He walks into another time

URA embodied several writers in him, and always referred to them to revise his own thought Photo: K. Gopinathan  

To bundle up everything into a single thought and say this is what captures U.R. Ananthamurthy’s personality seems an impossible task. He was different things to different people, but if there’s one thing that is uniform to all experiences, it is his warmth.

URA’s conversations were full of stories. In return, you told him stories. He took your story, interwove his, and as you listened overawed by what he created – at times a great idea, a stunning thought, or a deep insight – he would have made you an inherent part of his self. He drew you into his world, and made you feel that if you didn’t give him that story in return all those new exciting discoveries would not have been made.

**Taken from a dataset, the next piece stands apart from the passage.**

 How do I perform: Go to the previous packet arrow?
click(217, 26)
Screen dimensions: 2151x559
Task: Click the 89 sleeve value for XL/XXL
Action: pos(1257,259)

We once had settled down for a chat. There was a bowl of garnished kadle puri (puffed rice), which was URA’s favourite. As the bowl went around, one of us told him a story. ‘My father too loves puffed rice. For many decades now, there is this puffed rice seller who comes home regularly and drops off his favourite variety,’ and then there was a pause in the story to discuss the various varieties of puffed rice. ‘Last week when he came, with the two sacks hung on either sides of his shoulder and stood at the gate, my father called out from the verandah – Jagannatha of Puri is here. My mother, wondering who had come, ran out, and there stood the dark skinned, slim and tall puri seller with his characteristic mandasmita (a gentle smile).’ URA was so excited by this story that he stretched out his arm, wound it around the shoulder of the storyteller, and said, ‘I am super thrilled by this!’

A few moments later he was speaking of how an Indian mind lives many time frames at once, and in these many time frames, childhood memories and mythologies collapse to constantly create new

metaphors. ‘He could see Jagannatha himself in the ordinary puri seller. It is not merely a pun on the word puri, but it is his looks, Krishna’s love of a form of puri...the Indian mind is constantly negotiating these boundaries of time, and does it so effortlessly,’ he had said. For URA, time, memory, and the manner in which they work in the present, was always a fascinating process. ‘We need mythologies even in the present,’ he had added.

URA was an embodiment of tradition and modernity -- both existed in him in very intense states. He had quarrels with both, but he used their strengths to find answers in the present. This was true about the way he looked at literary traditions too. ‘There is a continuum in me, in fact, in all Bhasha writers. There is Kumaravyasa and Pampa, as well as Bendre, Karanth and Kuvempu in the way I think and write. In fact, in my mind, I am always having a discussion with my friends K.V. Subbanna about many of these things,’ he often said, presenting yet another dimension of time and memory.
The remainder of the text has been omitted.